Progression-Free Survival
At time of analysis, at median 10.0 months follow-up, 18 patients remained alive and progression-free, consisting of 13 in the trastuzumab group and 5 in the control group. Median progression-free survival was 12.6 months in the trastuzumab group vs 8.0 months in the control group (hazard ratio [HR] = 0.44, P = .005). Median progression-free survival was 17.9 months vs 9.3 months among 41 patients with stage III or IV disease undergoing primary treatment (HR = 0.40, P = .013) and 9.2 months vs 6.0 months among 17 patients with recurrent disease (HR = 0.14, P = .003).
Adverse Events
The most common grade ≥ 3 adverse events in the trastuzumab group were anemia (19%); hypertension (16%); decreased neutrophils (13%); hyperglycemia (9%); white blood cell decrease (9%); and diarrhea, colitis, or enterocolitis (9%). The most common in the control group were decreased neutrophils (18%), anemia (7%), thromboembolic events (7%), and hyponatremia (7%). One patient in the trastuzumab group had grade 3 decrease in left ventricular ejection fraction. One patient in the control group died from a thromboembolic event.
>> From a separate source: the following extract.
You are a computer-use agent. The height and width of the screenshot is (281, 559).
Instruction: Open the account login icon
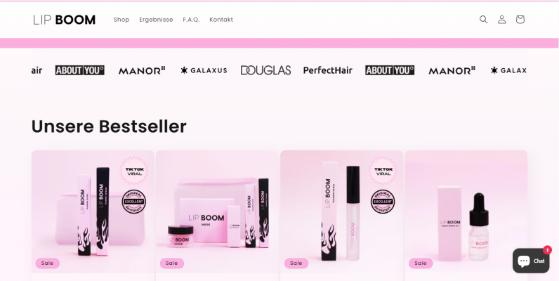coord(501,19)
The investigators concluded, “Addition of trastuzumab to carboplatin/paclitaxel was well tolerated and increased progression-free survival. These encouraging results deserve further investigation to determine their impact on overall survival in patients with advanced or recurrent uterine serous carcinoma who overexpress HER2/neu.”
Alessandro D. Santin, MD, of Yale University School of Medicine, is the corresponding author for the Journal of Clinical Oncology article.